## [WORK INSTRUCTIONS]
In the material below, find the line with "The height and"; set down that line and every line after it to the end, exactly, without pictures.
=-=-=
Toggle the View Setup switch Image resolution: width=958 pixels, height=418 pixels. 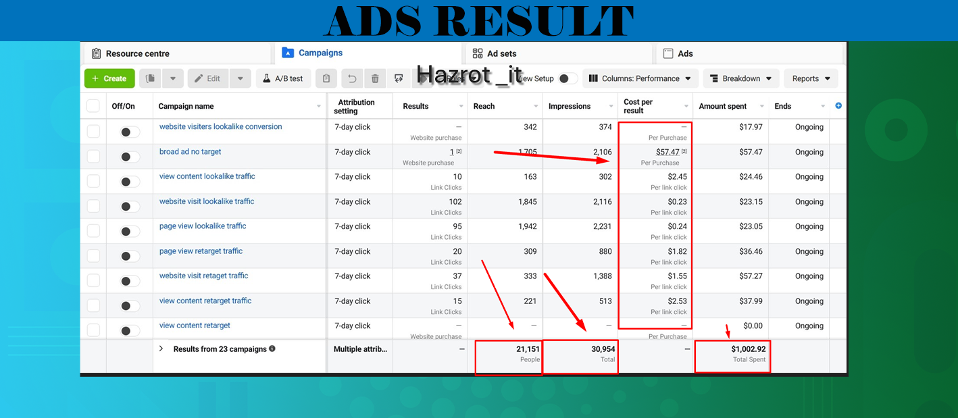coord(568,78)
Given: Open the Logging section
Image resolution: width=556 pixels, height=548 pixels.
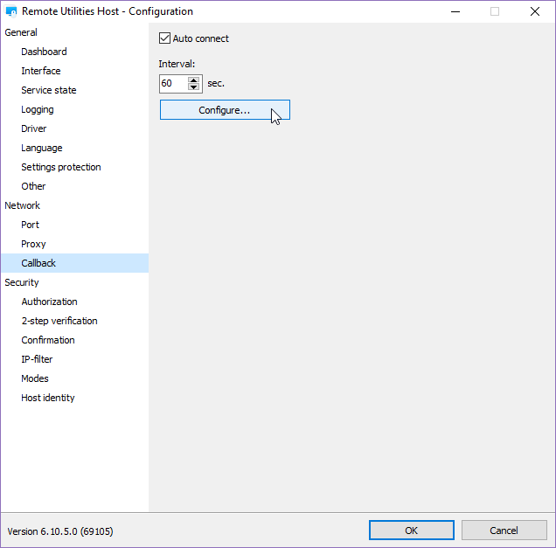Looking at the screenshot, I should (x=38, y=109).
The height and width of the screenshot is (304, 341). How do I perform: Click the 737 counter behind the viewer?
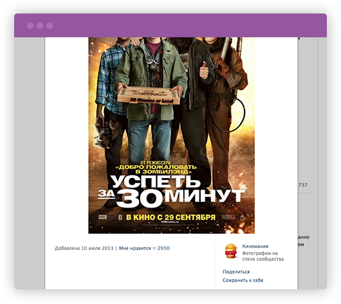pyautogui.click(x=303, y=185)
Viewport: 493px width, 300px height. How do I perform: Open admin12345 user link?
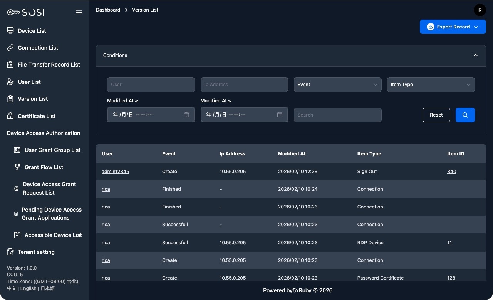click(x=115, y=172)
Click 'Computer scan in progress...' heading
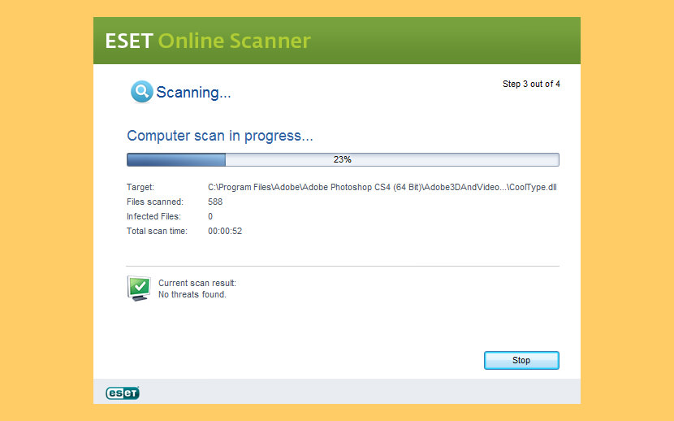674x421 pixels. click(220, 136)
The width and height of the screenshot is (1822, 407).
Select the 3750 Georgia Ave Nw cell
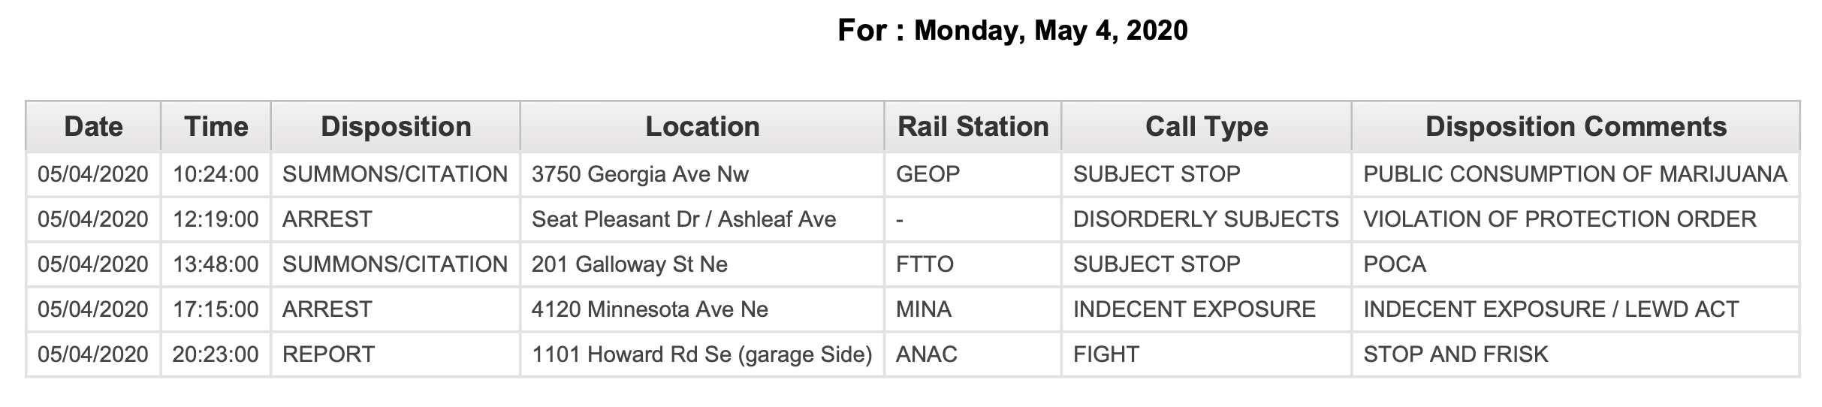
=-=-=
## [PROBLEM SOLUTION]
The height and width of the screenshot is (304, 341). How do I perform: Click the 737 counter behind the viewer?
pyautogui.click(x=303, y=185)
Viewport: 493px width, 300px height. How do I perform: Open admin12345 user link?
click(x=115, y=172)
Click 'Computer scan in progress...' heading
674x421 pixels. click(220, 136)
The width and height of the screenshot is (1822, 407).
Select the 3750 Georgia Ave Nw cell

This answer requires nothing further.